В зелёных глазах Федора Леонтьевича сверкнула нескрываемая радость.
– Ей-Богу, государыня, великого ума дело сказывает князь! – прижал он руки к груди.
Голицын повернулся спиной к дьяку и презрительно сморщил лоб.
– А одолеют турки Польшу, – продолжал он уже смелее, – могут тогда рати турецкие появиться у самых стен Киева. Одолеют же поляки, глядишь, перевес на Украине будет за Польшей. Вот тут и гадай!
Он умолк и, приложившись к руке царевны, скромненько уселся подле окна.
– А дале что? – засипел внимательно вслушивавшийся в слова Голицына Иван Михайлович. И сам же ответил: – Разумею я из твоих же глаголов, что куда ни кинь, а без брани не обойтись.
– Не обойтись! – подтвердил с глубоким вздохом князь. – А и без Киева нам також не обойтись.
И на этот раз, как и раньше, сидение кончилось ничем.
– Положимся на Господа, – перекрестилась царевна и, отпустив ближних, пошла в светлицу Марфы послушать черкас[96].
Софья любила украинские сказы и напевы, жаловала певчих щедрыми милостями и постоянно держала их при дворе.
В светлице Марфы собрались все царевны. Густо набелённые, благоухающие, они уселись с ногами на диван и жеманно переговаривались с регентом хора Нездоймыногой.
При появлении Софьи регент свалился с лавки и распластался ниц.
«А и велик казак», – не без удовольствия оглядывая сажённую фигуру украинца, подумала царевна.
Вечерело. Цветное стрельчатое окно мягко паутинилось сумерками. Издалека, от терема Прасковьи Фёдоровны, точно неутешный плач, доносились звуки молитвы. В сенях, под тяжёлым шагом дозорных, тоскливо печаловались на старость изъеденные временем половицы.
Взгрустнувшая Софья положила руку на плечо регента.
– Порассказал бы ты нам что-нибудь про Малую Русь.

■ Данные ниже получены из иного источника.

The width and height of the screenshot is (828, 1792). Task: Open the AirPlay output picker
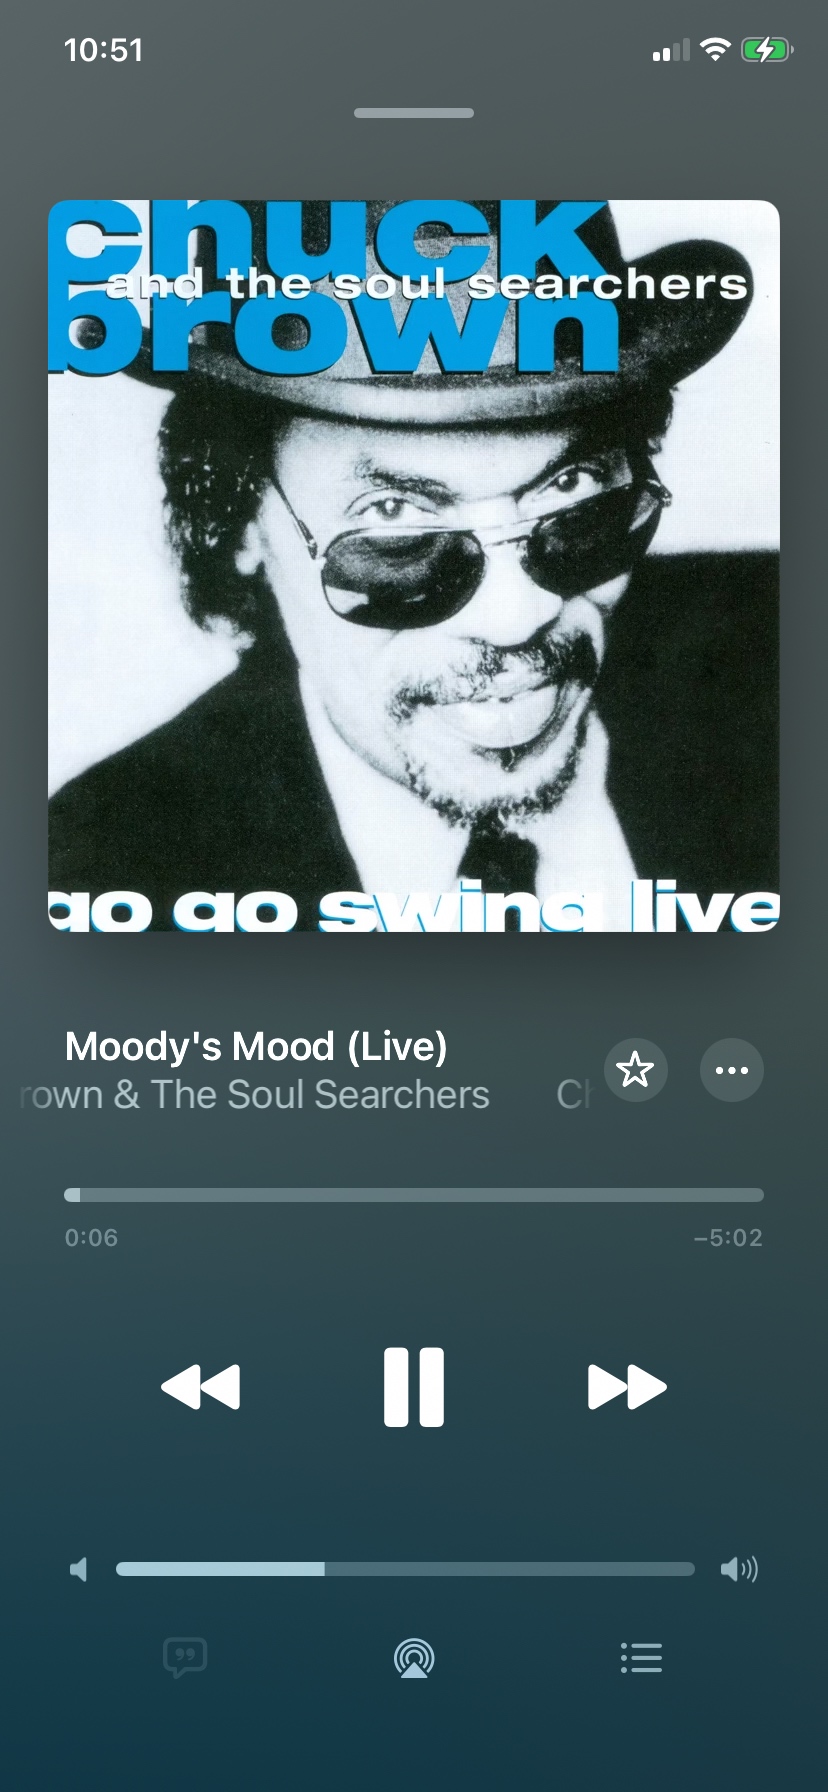(x=414, y=1658)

Свернувшись у ног женщин, черкас потёр пальцем висок:
– Что ж бы такое порассказать, чтоб по мысли было тебе, государыня? – И вдруг оживился: – Покажи милость, послушай.

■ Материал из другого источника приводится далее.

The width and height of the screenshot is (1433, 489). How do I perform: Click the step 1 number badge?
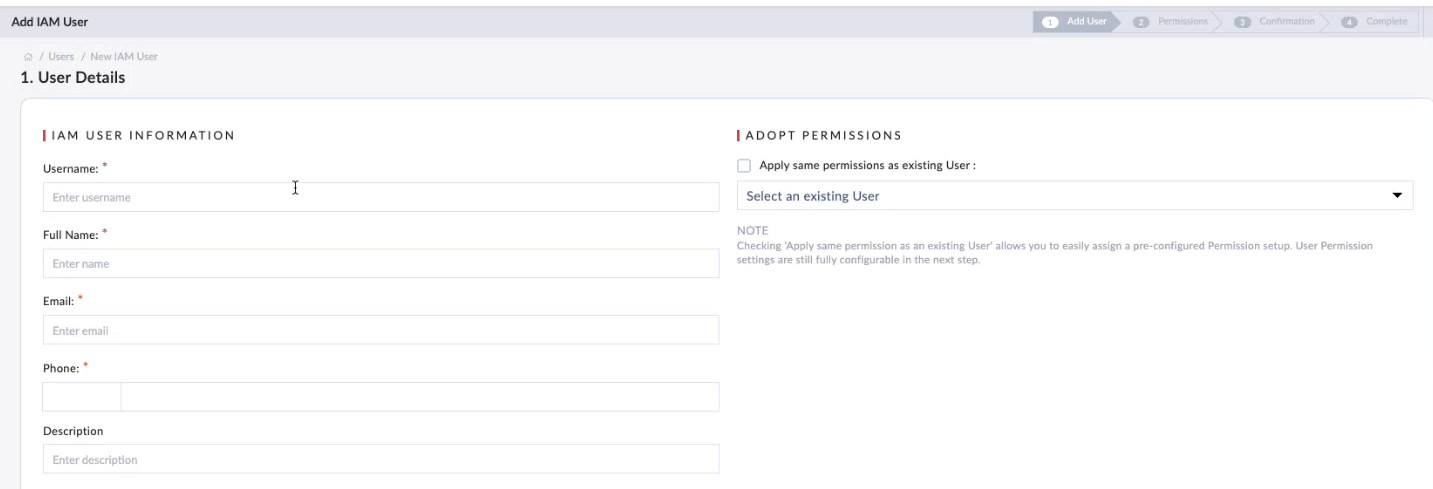coord(1049,21)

Софья кивнула утвердительно и удобней уселась.
Нездоймынога откашлялся, прочистил нос и начал густою октавою:
– А было так: тому годов с двадцать, при дворе Яна-Казимира служил молодой казак из Белоцерковского повета. А пестовали того казака иезуиты. Пригожий был казак, да и ловкий. Любил его за то сам польский круль. И быть бы молодцу в славе и чести, коли б не грех один.